- What is expected -
After reading the data, copy it out in full and exactly.

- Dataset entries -
________________
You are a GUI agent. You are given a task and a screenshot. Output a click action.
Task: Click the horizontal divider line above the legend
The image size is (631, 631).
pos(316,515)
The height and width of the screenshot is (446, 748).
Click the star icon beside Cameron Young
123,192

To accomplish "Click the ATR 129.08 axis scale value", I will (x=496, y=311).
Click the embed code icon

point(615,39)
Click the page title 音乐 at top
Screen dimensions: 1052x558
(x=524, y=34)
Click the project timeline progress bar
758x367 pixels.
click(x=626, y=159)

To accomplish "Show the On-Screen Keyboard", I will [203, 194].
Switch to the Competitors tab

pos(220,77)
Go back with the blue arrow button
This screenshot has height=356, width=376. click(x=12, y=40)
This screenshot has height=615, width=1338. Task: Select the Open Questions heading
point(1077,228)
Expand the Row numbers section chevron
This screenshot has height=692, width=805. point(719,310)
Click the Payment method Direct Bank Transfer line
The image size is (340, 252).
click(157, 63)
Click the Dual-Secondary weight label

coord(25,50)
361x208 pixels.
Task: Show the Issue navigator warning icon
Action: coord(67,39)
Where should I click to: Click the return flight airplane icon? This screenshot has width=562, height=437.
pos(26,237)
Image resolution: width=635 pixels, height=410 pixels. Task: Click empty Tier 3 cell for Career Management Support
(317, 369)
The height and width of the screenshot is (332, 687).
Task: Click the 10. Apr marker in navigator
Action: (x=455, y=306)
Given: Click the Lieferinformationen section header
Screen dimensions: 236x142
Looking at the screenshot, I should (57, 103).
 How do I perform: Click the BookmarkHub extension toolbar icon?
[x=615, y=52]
________________
- Result -
You are a GUI agent. You are given a task and a screenshot. Output a click action.
Task: Click the horizontal divider line above the legend
The image size is (631, 631).
pos(316,515)
The height and width of the screenshot is (446, 748).
Click the star icon beside Cameron Young
123,192

To accomplish "Click the ATR 129.08 axis scale value", I will (x=496, y=311).
Click the embed code icon

point(615,39)
Click the page title 音乐 at top
Screen dimensions: 1052x558
(x=524, y=34)
Click the project timeline progress bar
758x367 pixels.
click(x=626, y=159)

To accomplish "Show the On-Screen Keyboard", I will [203, 194].
Switch to the Competitors tab

pos(220,77)
Go back with the blue arrow button
This screenshot has height=356, width=376. click(x=12, y=40)
This screenshot has height=615, width=1338. Task: Select the Open Questions heading
point(1077,228)
Expand the Row numbers section chevron
This screenshot has height=692, width=805. point(719,310)
Click the Payment method Direct Bank Transfer line
The image size is (340, 252).
click(157, 63)
Click the Dual-Secondary weight label

coord(25,50)
361x208 pixels.
Task: Show the Issue navigator warning icon
Action: coord(67,39)
Where should I click to: Click the return flight airplane icon? This screenshot has width=562, height=437.
pos(26,237)
Image resolution: width=635 pixels, height=410 pixels. Task: Click empty Tier 3 cell for Career Management Support
(317, 369)
The height and width of the screenshot is (332, 687).
Task: Click the 10. Apr marker in navigator
Action: (x=455, y=306)
Given: Click the Lieferinformationen section header
Screen dimensions: 236x142
Looking at the screenshot, I should (57, 103).
 How do I perform: Click the BookmarkHub extension toolbar icon?
[x=615, y=52]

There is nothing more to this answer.